__What to do__: Begin at the row that has "This screenshot has height=1456, width=2576. What" and stop after the row that has "c++ is located at coordinates (1670, 380).". Swap "Find the location of" for "Give the position of" in those rows only, and give them again with everything else unchanged.

__Input data__:
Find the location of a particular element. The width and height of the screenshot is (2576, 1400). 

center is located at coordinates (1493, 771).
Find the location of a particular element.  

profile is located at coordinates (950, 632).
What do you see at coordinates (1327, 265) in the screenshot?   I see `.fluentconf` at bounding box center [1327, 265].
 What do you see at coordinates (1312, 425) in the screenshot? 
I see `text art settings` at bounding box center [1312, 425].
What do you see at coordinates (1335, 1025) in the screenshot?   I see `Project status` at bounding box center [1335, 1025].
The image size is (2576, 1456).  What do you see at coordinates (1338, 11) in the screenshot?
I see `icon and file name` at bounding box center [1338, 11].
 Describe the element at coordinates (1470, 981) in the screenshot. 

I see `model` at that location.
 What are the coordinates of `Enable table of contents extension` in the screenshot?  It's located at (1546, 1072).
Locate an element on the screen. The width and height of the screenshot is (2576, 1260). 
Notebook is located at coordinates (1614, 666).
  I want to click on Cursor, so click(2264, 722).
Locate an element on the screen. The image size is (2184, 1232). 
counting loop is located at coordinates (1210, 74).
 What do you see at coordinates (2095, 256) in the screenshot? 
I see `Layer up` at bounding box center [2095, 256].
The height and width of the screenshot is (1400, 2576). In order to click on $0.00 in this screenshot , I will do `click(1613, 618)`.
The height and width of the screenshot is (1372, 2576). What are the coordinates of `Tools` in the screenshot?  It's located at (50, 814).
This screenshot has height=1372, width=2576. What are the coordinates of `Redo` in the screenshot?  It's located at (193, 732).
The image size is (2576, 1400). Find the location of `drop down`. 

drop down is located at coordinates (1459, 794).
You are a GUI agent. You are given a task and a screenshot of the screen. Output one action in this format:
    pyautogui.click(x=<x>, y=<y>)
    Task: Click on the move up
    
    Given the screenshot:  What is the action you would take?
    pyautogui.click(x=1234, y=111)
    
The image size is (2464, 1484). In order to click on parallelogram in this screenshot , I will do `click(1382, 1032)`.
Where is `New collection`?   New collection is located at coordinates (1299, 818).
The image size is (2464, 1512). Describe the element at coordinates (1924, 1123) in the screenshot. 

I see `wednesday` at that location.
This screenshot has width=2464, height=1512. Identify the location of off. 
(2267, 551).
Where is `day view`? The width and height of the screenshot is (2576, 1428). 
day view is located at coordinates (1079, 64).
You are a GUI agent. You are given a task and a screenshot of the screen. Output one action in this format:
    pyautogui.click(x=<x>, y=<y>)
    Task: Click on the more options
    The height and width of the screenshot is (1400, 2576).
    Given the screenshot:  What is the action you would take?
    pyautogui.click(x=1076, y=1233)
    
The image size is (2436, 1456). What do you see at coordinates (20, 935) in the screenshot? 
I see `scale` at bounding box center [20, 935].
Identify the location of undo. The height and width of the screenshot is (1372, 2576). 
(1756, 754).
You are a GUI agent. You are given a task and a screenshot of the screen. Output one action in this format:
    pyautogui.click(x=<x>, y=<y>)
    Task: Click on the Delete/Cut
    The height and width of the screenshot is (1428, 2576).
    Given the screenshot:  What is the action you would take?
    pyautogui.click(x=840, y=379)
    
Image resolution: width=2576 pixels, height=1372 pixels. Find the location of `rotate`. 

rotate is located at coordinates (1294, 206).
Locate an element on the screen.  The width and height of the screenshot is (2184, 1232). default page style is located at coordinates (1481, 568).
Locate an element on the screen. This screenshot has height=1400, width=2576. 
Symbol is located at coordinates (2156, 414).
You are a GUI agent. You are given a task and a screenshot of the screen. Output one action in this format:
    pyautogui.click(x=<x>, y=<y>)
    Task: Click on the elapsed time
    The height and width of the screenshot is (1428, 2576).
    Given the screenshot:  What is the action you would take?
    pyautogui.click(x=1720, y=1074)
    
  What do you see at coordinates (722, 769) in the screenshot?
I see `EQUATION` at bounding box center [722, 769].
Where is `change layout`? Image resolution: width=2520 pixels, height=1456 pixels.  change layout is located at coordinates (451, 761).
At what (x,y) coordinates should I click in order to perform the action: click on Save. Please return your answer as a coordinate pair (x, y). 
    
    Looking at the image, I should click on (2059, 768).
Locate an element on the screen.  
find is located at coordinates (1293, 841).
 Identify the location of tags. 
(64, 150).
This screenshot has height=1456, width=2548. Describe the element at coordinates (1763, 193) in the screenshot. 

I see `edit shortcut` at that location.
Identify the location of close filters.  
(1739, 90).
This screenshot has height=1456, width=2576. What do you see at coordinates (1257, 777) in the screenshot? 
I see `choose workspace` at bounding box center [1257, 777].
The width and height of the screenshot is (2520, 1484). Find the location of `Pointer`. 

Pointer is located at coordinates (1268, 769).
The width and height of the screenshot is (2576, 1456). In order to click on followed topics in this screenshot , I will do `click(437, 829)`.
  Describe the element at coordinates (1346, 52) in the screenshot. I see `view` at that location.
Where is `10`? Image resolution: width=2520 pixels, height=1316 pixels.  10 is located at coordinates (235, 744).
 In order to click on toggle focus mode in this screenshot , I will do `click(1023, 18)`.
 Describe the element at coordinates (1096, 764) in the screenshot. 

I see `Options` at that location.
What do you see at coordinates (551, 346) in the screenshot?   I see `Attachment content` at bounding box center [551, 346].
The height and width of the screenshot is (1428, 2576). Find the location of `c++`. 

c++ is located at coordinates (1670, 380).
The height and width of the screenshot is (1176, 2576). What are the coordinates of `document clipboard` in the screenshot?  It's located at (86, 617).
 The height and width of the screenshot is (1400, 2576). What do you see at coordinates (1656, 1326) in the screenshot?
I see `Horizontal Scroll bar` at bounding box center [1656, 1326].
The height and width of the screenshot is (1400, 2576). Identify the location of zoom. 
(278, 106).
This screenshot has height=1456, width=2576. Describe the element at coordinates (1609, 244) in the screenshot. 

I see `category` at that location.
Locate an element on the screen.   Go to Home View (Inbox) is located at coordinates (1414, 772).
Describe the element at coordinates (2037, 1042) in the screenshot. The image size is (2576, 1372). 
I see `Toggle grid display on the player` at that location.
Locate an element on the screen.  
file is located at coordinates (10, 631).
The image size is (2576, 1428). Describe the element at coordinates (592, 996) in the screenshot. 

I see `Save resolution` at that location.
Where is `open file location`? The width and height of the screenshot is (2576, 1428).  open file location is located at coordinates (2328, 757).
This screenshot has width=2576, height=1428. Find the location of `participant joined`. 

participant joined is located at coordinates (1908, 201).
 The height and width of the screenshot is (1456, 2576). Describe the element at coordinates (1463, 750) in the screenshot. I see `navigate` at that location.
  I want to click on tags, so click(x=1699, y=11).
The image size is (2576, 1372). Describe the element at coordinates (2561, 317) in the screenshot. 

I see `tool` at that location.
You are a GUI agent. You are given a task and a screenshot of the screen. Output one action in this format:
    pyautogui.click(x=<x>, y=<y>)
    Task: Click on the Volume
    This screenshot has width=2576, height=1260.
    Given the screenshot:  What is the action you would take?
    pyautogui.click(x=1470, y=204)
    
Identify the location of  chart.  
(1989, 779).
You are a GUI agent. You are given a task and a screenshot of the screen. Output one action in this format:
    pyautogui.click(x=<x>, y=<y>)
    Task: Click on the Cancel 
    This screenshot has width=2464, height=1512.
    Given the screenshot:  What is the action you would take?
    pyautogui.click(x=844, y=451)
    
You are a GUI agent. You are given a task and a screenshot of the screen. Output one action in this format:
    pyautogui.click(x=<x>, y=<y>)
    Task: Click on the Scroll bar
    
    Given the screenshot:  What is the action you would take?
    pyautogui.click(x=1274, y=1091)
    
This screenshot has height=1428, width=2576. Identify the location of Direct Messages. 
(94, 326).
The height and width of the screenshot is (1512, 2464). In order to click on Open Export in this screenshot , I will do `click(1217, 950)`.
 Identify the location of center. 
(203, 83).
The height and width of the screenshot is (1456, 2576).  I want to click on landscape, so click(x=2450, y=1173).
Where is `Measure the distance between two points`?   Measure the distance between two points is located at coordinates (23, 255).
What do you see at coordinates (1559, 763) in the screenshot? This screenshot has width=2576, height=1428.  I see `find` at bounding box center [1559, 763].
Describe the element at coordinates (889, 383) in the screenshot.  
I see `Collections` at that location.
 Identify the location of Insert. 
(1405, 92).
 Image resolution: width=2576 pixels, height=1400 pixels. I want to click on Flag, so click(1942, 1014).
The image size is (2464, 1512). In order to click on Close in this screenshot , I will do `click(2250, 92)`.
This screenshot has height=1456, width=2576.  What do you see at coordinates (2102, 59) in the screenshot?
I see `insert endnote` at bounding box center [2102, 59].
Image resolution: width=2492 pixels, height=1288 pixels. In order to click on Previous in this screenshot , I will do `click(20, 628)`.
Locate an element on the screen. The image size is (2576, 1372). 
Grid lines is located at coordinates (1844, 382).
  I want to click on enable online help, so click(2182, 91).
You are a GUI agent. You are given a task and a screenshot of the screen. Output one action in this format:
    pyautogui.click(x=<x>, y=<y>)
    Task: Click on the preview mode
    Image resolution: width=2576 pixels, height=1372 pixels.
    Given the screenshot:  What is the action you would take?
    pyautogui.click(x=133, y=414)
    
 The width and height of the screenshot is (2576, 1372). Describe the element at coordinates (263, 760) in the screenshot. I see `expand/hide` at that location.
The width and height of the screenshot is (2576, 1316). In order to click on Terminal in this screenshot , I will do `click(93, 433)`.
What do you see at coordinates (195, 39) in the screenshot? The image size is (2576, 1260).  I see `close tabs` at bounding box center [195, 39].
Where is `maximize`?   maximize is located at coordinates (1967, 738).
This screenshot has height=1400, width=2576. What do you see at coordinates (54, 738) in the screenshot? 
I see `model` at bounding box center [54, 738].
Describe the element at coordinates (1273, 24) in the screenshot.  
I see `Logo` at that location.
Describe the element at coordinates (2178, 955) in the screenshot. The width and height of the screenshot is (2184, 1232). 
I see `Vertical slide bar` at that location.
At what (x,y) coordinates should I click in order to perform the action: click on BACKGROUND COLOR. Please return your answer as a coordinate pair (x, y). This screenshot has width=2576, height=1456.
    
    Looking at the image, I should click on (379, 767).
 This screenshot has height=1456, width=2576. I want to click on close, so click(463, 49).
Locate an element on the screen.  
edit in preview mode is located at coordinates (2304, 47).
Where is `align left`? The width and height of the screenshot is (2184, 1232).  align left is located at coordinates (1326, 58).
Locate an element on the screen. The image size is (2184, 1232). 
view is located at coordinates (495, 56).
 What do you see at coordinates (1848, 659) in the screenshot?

__Result of this exercise__:
This screenshot has height=1456, width=2576. What do you see at coordinates (1257, 777) in the screenshot? 
I see `choose workspace` at bounding box center [1257, 777].
The width and height of the screenshot is (2520, 1484). Give the position of `Pointer`. 

Pointer is located at coordinates (1268, 769).
The width and height of the screenshot is (2576, 1456). In order to click on followed topics in this screenshot , I will do `click(437, 829)`.
  Describe the element at coordinates (1346, 52) in the screenshot. I see `view` at that location.
Where is `10`? Image resolution: width=2520 pixels, height=1316 pixels.  10 is located at coordinates (235, 744).
 In order to click on toggle focus mode in this screenshot , I will do `click(1023, 18)`.
 Describe the element at coordinates (1096, 764) in the screenshot. 

I see `Options` at that location.
What do you see at coordinates (551, 346) in the screenshot?   I see `Attachment content` at bounding box center [551, 346].
The height and width of the screenshot is (1428, 2576). Give the position of `c++`. 

c++ is located at coordinates (1670, 380).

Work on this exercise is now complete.